Had W.H. Davies to recreate his poem, “Leisure” today, it would read somewhat like this…What is this life in, corona’s care, we have all the time to just stand and stare. One of the industries pounded by the COVID-19 pandemic is understandably the tourism industry. Committed, organised and successful tour operators used to making a killing by offering travel itineraries that aroused the tourists’ interests. But fate had it otherwise.

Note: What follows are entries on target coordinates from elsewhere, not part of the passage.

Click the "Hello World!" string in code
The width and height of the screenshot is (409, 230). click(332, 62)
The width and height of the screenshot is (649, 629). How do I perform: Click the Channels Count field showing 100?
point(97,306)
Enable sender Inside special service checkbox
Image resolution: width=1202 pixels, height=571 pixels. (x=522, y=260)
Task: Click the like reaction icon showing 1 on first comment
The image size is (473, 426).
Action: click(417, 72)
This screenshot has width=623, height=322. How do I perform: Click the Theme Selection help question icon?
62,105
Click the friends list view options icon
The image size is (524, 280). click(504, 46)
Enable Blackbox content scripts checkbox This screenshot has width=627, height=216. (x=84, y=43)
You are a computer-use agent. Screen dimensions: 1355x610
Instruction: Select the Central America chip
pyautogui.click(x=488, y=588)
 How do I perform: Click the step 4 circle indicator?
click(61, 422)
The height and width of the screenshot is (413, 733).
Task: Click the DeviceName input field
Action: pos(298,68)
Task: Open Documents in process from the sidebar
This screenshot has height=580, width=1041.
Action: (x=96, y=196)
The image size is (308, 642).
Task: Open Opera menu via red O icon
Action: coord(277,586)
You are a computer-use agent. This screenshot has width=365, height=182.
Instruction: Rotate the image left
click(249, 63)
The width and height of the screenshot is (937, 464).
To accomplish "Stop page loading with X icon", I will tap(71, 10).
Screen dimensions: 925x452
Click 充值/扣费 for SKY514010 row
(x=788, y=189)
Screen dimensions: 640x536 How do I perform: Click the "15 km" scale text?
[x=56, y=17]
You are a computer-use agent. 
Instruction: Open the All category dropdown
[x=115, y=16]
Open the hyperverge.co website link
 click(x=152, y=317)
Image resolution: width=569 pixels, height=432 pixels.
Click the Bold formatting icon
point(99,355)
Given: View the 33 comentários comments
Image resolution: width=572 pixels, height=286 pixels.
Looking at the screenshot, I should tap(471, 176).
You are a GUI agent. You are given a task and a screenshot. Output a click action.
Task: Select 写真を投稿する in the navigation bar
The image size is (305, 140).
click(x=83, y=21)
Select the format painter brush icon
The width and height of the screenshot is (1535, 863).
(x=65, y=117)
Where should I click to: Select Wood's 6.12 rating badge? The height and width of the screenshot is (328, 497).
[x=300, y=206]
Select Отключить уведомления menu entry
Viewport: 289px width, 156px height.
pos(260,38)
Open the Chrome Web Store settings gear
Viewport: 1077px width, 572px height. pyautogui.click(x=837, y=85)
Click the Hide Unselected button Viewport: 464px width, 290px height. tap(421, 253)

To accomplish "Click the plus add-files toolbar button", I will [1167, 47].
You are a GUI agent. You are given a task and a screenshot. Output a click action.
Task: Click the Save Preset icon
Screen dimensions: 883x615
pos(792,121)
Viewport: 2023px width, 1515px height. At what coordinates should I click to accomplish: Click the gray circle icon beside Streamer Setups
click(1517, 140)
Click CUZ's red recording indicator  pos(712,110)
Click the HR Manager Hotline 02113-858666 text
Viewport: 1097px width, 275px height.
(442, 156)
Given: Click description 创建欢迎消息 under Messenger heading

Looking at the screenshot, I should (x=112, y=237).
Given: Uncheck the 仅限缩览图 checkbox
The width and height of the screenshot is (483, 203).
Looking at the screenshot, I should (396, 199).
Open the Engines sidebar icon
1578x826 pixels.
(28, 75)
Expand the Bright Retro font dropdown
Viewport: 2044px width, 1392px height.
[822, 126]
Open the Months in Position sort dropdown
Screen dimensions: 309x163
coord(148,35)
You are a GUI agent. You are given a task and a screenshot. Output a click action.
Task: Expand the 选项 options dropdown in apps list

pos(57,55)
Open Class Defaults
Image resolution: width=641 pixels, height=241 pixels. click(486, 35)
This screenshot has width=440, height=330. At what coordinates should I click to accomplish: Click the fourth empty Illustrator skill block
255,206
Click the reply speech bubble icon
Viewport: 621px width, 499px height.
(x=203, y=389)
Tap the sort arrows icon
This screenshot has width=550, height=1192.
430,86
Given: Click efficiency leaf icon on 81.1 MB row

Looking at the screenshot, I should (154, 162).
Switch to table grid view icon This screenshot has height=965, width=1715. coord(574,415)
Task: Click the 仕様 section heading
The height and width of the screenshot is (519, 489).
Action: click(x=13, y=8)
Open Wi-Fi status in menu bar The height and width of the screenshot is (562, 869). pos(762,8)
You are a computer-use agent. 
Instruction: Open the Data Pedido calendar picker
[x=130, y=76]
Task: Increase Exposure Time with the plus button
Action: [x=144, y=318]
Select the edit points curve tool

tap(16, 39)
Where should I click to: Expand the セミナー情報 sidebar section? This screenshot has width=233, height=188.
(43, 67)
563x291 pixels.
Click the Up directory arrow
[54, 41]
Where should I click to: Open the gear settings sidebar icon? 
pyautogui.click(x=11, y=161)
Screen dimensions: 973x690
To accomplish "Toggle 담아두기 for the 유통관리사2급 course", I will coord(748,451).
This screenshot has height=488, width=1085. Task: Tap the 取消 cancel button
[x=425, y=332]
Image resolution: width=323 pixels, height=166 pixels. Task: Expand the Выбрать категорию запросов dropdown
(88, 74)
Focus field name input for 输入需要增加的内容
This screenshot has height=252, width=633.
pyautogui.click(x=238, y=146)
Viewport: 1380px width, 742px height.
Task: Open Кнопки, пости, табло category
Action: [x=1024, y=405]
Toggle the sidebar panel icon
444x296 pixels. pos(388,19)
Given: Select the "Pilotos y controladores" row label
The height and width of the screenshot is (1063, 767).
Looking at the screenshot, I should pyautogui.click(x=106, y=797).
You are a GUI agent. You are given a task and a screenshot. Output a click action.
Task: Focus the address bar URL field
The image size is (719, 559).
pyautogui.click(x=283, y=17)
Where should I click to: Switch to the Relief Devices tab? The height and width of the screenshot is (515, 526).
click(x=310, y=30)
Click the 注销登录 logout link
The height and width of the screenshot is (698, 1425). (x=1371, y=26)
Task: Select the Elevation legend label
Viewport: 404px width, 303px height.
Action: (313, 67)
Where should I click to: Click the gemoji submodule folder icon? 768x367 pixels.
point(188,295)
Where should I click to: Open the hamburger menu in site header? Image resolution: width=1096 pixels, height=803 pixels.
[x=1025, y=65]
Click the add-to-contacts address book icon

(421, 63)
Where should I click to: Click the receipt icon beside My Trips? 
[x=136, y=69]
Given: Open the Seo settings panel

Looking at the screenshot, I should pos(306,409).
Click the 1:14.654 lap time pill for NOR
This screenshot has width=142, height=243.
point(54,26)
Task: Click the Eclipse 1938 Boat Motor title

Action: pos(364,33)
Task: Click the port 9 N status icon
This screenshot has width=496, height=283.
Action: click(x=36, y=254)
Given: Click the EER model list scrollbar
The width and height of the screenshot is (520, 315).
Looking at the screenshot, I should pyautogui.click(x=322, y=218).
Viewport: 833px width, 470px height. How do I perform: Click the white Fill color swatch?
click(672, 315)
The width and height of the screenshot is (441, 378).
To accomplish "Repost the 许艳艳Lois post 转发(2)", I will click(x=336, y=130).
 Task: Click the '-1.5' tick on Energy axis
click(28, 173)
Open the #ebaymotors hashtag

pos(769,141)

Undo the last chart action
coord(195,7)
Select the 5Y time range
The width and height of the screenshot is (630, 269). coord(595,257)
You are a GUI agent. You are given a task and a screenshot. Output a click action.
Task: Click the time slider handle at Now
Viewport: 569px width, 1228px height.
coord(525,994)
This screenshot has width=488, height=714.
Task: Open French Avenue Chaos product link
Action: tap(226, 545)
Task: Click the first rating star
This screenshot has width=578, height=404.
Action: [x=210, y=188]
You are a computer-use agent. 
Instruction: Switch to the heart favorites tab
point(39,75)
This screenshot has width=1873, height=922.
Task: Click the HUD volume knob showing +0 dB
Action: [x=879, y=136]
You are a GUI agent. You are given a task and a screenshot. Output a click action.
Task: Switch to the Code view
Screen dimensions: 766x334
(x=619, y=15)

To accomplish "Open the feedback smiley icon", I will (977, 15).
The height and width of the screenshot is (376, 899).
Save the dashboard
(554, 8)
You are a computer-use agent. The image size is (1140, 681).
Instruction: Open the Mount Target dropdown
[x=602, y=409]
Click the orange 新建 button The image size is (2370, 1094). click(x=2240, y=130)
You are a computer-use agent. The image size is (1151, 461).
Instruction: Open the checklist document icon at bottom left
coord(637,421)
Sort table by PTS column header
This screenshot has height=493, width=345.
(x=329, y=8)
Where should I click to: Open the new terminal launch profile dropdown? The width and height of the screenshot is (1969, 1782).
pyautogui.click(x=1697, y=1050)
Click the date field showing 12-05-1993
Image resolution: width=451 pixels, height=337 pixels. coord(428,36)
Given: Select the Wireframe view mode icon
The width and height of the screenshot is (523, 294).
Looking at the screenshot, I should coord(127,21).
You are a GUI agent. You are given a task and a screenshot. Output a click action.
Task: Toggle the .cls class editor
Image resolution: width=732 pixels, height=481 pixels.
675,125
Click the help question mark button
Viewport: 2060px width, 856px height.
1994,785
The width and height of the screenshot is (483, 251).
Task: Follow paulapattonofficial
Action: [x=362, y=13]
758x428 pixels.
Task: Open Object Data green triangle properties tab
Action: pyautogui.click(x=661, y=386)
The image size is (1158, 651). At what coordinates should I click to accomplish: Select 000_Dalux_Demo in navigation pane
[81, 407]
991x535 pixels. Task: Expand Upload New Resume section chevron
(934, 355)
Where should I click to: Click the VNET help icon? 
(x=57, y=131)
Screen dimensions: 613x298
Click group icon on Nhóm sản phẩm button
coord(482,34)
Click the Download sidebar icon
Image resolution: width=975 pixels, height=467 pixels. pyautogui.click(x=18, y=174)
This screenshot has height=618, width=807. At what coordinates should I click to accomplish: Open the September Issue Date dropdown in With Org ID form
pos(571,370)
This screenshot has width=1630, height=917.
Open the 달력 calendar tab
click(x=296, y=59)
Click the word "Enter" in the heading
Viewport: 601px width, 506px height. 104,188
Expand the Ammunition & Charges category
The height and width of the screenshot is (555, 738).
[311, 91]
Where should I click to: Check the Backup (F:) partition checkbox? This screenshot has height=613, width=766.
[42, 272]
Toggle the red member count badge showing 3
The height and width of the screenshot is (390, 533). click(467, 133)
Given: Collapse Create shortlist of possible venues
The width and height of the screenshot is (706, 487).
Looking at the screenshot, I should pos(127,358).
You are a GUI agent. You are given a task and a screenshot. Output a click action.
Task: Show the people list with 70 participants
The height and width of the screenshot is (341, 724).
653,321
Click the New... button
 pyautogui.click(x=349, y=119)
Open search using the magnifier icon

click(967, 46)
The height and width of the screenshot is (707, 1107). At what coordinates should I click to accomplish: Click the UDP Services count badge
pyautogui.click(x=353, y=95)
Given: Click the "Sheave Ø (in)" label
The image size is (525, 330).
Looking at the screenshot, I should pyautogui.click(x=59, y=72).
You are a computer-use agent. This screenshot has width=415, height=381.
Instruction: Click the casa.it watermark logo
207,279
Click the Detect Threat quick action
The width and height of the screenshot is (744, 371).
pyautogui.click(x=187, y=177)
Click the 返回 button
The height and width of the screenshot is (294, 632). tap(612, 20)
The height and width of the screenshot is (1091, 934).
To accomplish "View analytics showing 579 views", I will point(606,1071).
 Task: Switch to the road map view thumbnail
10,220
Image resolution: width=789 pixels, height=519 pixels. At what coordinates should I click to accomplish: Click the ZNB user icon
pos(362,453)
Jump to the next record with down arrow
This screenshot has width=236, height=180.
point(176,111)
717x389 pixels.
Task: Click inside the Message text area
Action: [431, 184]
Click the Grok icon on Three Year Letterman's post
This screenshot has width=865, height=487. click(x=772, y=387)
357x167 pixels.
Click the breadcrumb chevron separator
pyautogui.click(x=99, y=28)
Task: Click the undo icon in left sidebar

Be it the Makola market or the Bojo beach of Accra, W.E.B. Du Bios Center or the osu castle, Ghana has never disappointed an avid holiday enthusiast. The estimated yearly foreign exchange earnings by the tourism industry of Ghana is $2 million which contributes approximately 4.8% to the country’s GDP. Besides the African countries, the U.S.A, U.K., Germany, France and Netherlands are the drivers of Ghana’s tourism industry. The acceleration of growth for the tourism industry actually began with the diversification of the Ghanaian economy in 1985 which went farther from merely relying on traditional commodities such as cocoa, gold and timber. The Tourism Act of 2011 established the Ghana Tourism Authority (GTA) by replacing the Ghana Tourist Board and one of the most significant aspects of GTA is its linkage with the Tourism Development Fund (TDF). The TDF is financed largely through a 1% levy on tourism enterprises. Furthermore, the potential of tourism is seen as a means of creating jobs and alleviating poverty.
However, in recorded history, nothing as unscrupulous as the coronavirus plundered dreams at the swiftness of thought. Given this unprecedented situation, one can expect Ghanaian tour operators to keep their fingers crossed in their endeavour to meet the tourism sector’s target of 4.32 million tourists in 2027.